Another reason car companies like Saturn are rejiggering the retailing system is to help control skyrocketing distribution and selling costs.
Other auto makers have launched plans to take control of many of their dealerships.
Ford Motor Co. also is testing corporate ownership of its dealerships in several markets. And companies including Chrysler Corp., Nissan Motor Corp. and several other GM divisions are exploring alternate programs that include ties with Republic, CarMax and other nationwide dealership chains and franchise consolidations that would place all their dealerships in certain territories under a single owner.
“Distribution and selling costs are huge and manufacturers believe they can achieve big savings if they can be in charge,” said Hossack the AutoPacific consultant.
Campbell, who announced the sale Wednesday morning to his 200 employees, said the deal should close in March.
In addition to his Saturn dealerships in Santa Ana, Huntington Beach and San Juan Capistrano, Campbell is building a fourth in Anaheim and has been planning a fifth operation in or near Rancho Santa Margarita.
“All of that growth is going to take a lot of capital,” he said, “and I just don’t have it.”
The 43-year-old Irvine resident entered the auto business 20 years ago when his father recruited him to serve as controller for an investor group that owned several car dealerships in Orange and San Diego counties.
He ended up running the company, which became Campbell Automotive Group in 1984. At its peak, the chain had 12 franchises in Orange and Riverside counties.
In 1988, Campbell shocked the insular and largely independent U.S. auto retailing industry by selling a 50% stake in the company to a publicly traded British dealership chain, Lex Service PLC.

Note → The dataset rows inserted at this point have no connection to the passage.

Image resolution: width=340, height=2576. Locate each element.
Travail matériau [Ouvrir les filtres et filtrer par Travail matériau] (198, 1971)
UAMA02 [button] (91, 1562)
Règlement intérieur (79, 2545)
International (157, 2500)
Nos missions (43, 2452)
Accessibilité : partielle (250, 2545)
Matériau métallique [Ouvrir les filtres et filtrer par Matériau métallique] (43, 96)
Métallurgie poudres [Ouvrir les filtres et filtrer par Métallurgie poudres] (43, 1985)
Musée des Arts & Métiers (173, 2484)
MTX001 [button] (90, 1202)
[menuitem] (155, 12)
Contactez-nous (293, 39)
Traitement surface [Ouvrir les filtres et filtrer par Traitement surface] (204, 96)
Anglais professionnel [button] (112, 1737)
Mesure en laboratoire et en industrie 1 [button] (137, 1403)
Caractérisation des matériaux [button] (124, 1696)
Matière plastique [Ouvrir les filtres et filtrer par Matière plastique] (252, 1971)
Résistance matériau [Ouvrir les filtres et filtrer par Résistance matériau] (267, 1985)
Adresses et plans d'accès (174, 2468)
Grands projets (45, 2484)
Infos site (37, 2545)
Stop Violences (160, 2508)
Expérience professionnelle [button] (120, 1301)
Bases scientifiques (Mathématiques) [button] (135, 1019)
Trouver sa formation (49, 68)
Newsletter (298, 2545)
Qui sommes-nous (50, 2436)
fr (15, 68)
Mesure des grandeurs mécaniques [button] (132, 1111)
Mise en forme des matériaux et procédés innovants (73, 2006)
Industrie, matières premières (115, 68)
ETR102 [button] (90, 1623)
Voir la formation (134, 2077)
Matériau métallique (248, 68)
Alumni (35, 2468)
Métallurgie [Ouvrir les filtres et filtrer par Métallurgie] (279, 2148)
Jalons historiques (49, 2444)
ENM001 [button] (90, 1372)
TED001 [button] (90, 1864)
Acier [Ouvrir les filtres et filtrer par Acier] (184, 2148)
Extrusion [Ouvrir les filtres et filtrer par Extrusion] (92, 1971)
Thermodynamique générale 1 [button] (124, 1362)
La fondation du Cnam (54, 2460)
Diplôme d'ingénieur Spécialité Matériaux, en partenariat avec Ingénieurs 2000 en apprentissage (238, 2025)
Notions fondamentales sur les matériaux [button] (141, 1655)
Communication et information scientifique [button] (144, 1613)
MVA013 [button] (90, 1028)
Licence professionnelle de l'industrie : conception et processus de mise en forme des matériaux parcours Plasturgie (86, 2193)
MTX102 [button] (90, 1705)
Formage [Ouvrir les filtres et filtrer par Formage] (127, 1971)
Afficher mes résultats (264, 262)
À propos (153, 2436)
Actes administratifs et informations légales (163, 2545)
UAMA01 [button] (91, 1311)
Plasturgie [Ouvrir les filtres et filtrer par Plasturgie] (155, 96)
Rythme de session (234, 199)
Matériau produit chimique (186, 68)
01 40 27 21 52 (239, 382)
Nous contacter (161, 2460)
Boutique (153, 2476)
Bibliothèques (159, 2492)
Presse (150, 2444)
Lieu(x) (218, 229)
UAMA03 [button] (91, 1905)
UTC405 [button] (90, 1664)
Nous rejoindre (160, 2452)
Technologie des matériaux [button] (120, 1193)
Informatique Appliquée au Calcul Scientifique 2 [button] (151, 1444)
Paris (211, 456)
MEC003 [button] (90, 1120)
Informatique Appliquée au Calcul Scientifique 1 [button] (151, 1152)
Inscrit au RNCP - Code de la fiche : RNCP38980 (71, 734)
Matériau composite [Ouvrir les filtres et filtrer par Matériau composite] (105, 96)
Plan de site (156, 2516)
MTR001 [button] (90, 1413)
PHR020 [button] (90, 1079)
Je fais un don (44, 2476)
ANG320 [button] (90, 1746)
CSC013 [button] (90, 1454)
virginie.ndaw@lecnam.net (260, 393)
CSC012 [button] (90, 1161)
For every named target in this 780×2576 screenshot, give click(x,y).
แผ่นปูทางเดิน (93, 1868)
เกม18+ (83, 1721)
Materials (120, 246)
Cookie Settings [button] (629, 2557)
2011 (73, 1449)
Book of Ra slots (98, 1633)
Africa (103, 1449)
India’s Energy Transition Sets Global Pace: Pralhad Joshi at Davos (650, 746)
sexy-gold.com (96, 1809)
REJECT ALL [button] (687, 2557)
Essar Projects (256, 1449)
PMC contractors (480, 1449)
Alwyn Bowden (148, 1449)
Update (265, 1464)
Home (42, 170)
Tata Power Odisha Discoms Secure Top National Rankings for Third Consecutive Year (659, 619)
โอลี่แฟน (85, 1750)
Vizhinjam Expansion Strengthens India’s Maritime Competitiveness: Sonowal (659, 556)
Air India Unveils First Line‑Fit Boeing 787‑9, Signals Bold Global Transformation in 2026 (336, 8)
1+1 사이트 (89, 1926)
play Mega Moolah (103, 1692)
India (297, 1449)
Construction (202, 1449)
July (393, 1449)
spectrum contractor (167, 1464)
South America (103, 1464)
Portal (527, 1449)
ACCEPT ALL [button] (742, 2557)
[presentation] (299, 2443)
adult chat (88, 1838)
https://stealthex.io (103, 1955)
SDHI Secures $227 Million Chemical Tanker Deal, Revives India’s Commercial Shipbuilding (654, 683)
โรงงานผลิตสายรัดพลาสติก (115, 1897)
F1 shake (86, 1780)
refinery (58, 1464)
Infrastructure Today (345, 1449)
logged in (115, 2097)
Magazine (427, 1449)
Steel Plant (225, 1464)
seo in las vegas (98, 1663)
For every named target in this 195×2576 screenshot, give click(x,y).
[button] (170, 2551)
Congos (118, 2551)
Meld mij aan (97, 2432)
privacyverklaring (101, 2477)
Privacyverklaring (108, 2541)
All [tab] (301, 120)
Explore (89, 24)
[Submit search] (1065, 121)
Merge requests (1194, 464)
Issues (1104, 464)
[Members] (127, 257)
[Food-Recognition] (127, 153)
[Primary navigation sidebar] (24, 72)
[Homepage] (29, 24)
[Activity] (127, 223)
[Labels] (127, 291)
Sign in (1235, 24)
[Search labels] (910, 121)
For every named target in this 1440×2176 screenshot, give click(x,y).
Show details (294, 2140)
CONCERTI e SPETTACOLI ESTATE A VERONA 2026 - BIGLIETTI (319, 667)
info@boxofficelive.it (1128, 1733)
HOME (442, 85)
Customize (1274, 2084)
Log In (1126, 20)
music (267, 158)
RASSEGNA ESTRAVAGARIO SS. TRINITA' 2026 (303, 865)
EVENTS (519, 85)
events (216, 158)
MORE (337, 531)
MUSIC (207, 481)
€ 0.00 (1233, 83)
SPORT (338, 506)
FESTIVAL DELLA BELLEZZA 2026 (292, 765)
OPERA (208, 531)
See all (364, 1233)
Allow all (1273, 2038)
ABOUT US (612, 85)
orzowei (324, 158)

Campbell used the $13 million in cash from that sale to acquire the Saturn franchise for Orange County and to beef up the management and sales and service departments of his other dealerships.
He repurchased Lex’s interest in the company in 1995 to focus on the Saturn operation, which he had to build from the ground up. To help finance the deal and the expansion of his Saturn network, he sold his other dealerships.
He announced earlier this year that he was taking on a Saab franchise. The Swedish car company--in which General Motors holds a 50% interest--launched a completely redesigned line of cars that have won praise from auto critics for styling, performance and engineering.
Campbell said his general manager and 10% partner in the Saturn operation, Steve Coleman, will also sell his stake to Saturn and will join Saturn Retail Enterprises to run the Orange County dealerships.
As for his political ambitions, Campbell said that he has “been an innovator in a business that doesn’t have a very good reputation. And now I’m going to go into another line that doesn’t have a good reputation for innovation and try it again.”
He said he intends to run for the GOP nomination in the 70th Assembly District, which includes Newport Beach and Laguna Beach and has one of the largest Republican registration majorities in the state.
The seat now is held by Republican Marilyn C. Brewer, who cannot seek reelection in 2000 because of the state’s term-limit law.